# Why does the road look like it's wet on hot days?

Often, I'll be driving down the road on a summer day, and as I look ahead toward the horizon, I notice that the road looks like there's a puddle of water on it, or that it was somehow wet. Of course, as I get closer, the effect disappears.

I know that it is some kind of atmospheric effect. What is it called, and how does it work?

The phenomenon is called Mirage (EDIT: I called it Fata Morgana earlier, but a Fata Morgana is a special case of mirage that's a bit more complex). The responsible effect is the dependence of the refractive index of air on the density of air, which, in turn, depends on the temperature of the air (hot air being less dense than cold air).

A non-constant density leads to refraction of light. If there's a continuous gradient in the density, you get a bent curve (i) as opposed to light coming straight at you (d).
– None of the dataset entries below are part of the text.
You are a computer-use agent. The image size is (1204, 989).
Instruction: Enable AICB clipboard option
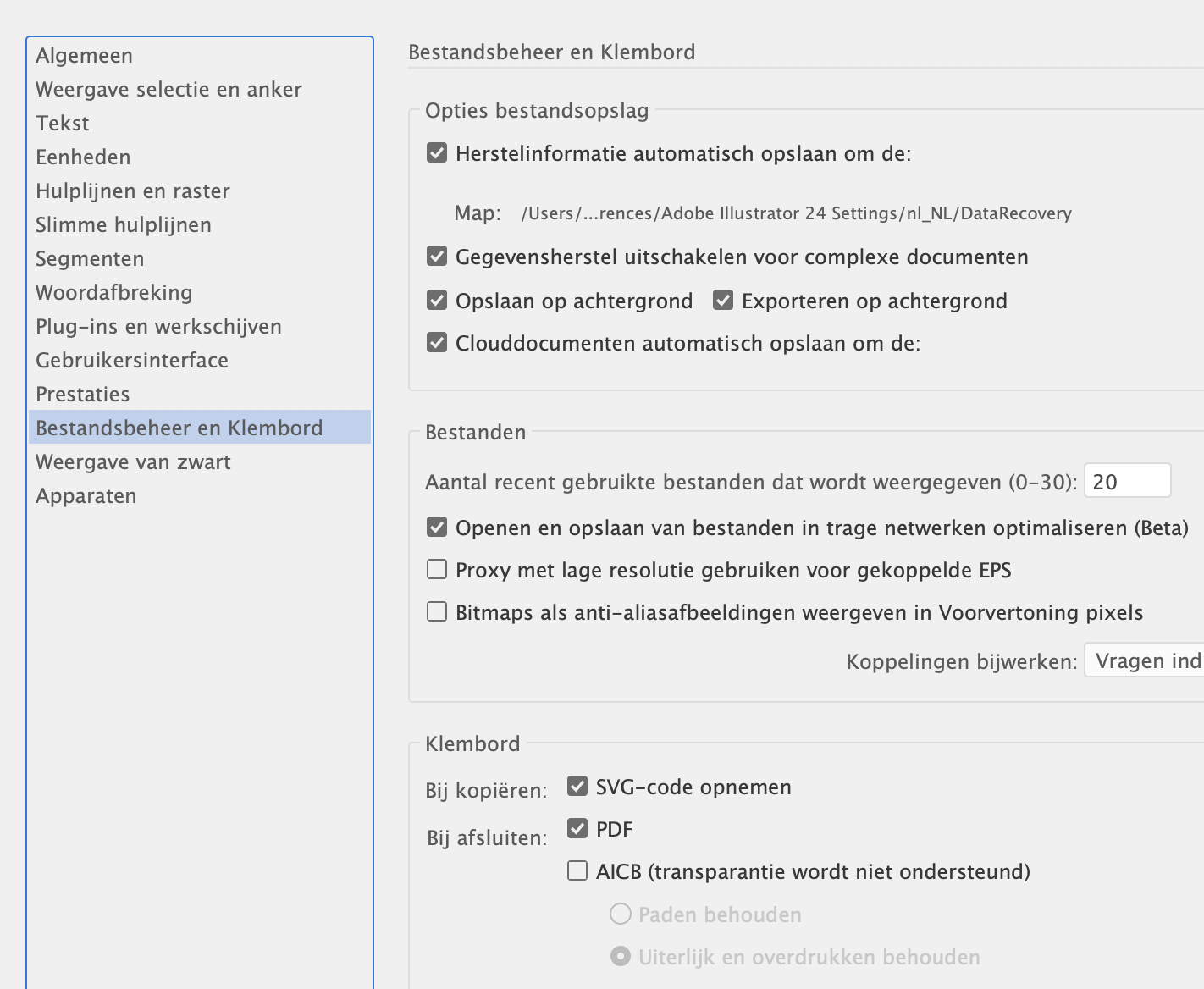(x=577, y=871)
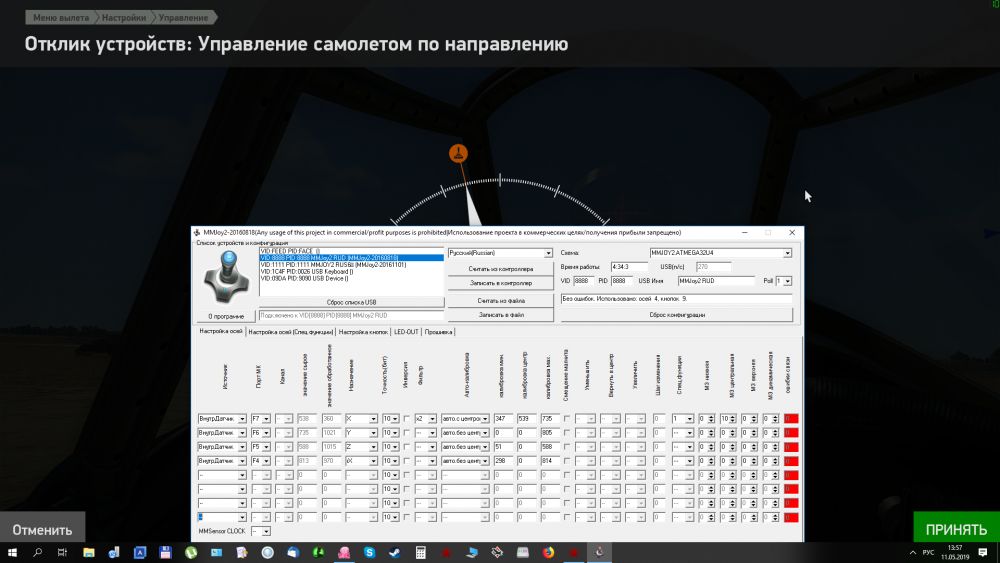Click the orange joystick marker on the dial
This screenshot has width=1000, height=563.
[457, 153]
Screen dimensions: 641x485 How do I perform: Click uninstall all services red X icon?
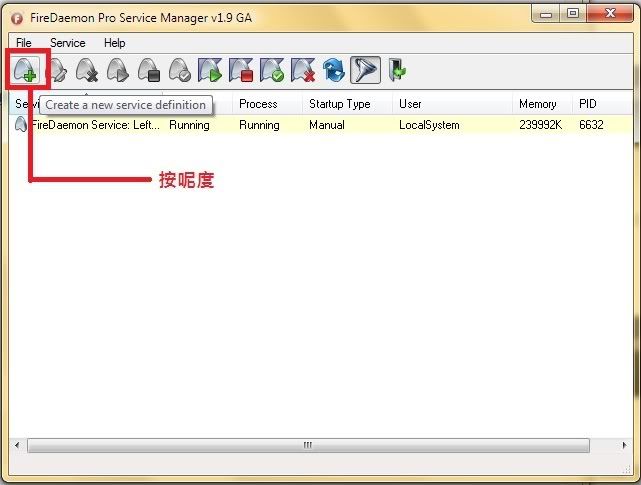302,70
Your eye does not know, of course, that the light (i) coming at it was bent, so your eye/brain continues the incoming light in a straight line (v).

This mirroring of the car (or other objects) then tricks you into thinking the road is wet, because a wet street would also lead to a reflection. In addition, the air wobbles (i.e. density fluctuations), causing the mirror image to wobble as well, which adds to the illusion of water.

• Fata Morgana is a much more complex effect. Mirage is the correct term for a simple inversion like that. May 27, 2011 at 5:11
• @AttackingHobo, @Lagerbaer: Particularly, the link to Wikipedia that Henry gave identifies this effect as an inferior mirage- that is, "inferior" because the image is produced underneath the actual object. It also appears that the Fata Morgana is in fact a superior mirage. May 27, 2011 at 16:47
• The source for my confusion was that apparently (according to Wikipedia) in Germany, Fata Morgana is the same as "Luftspiegelung" (lit air-reflection) and the sketch I posted for the inferior image was from the German Wikipedia page for Fata Morgana... So maybe the German term is more general than the English term, where, as you point out, the Fata Morgana is a special case of mirage. May 27, 2011 at 16:53

Bend the light beam at the interface between a cold air mass with a mass of hot air as often seen in the mirage of the pavement.

As we look into the hot air region we see the light coming from the colder region, the sky, as metallic surface.

Physical explanation: The index of refraction of air exhibits a temperature dependence and makes the light rays bend more or less in the layer of separation of hot and cold layers.

It is a mirage: in particular it is caused by hot air near the road and less hot air above it creates a gradient in the refractive index of the air and so making a virtual image of the sky appear to be on or below the road. Air currents make this shimmer, similar to a reflection of the sky on water, hence causing the illusion of wetness.

• Fooled thirsty people lost in the desert that they were approaching water. May 27, 2011 at 3:34
• Imagine! Water! How thirsty has one to be to dream of water? May 27, 2011 at 15:40
• I vote for this answer because you correctly said that it is the sky that is seen reflected. But the mention of air currents is 'strange'. May 27, 2011 at 22:32
• @Helder Velez: What I meant by "air currents" was minor variations in air density over a short time May 28, 2011 at 12:57
• sorry. Yes, there are vertical currents because hot air goes up and it is substituted by fresher air. And it contributes to a flicker effect. May 28, 2011 at 17:57

Mirage is an optical phenomenon very common in sunny days. It's caused by the redirection of the reflected light rays form the object, in other words, is a real physical phenomenon and not just an optical illusion. The sun light in the direction of the road gets refracted do to the temperature gradient (continuous change) of the layers of air. This refraction causes the redirection of the sun rays and finally it gets reflected (total reflection) from the layers of air near the surface of the road. This phenomenon can also be observed when the road surface is very cold and in this case the reflected images are upside down.

In particular, it is caused by hot air near the road and less hot air above it creates a gradient in the refractive index of the air and so making a virtual image of the sky appear to be on or below the road.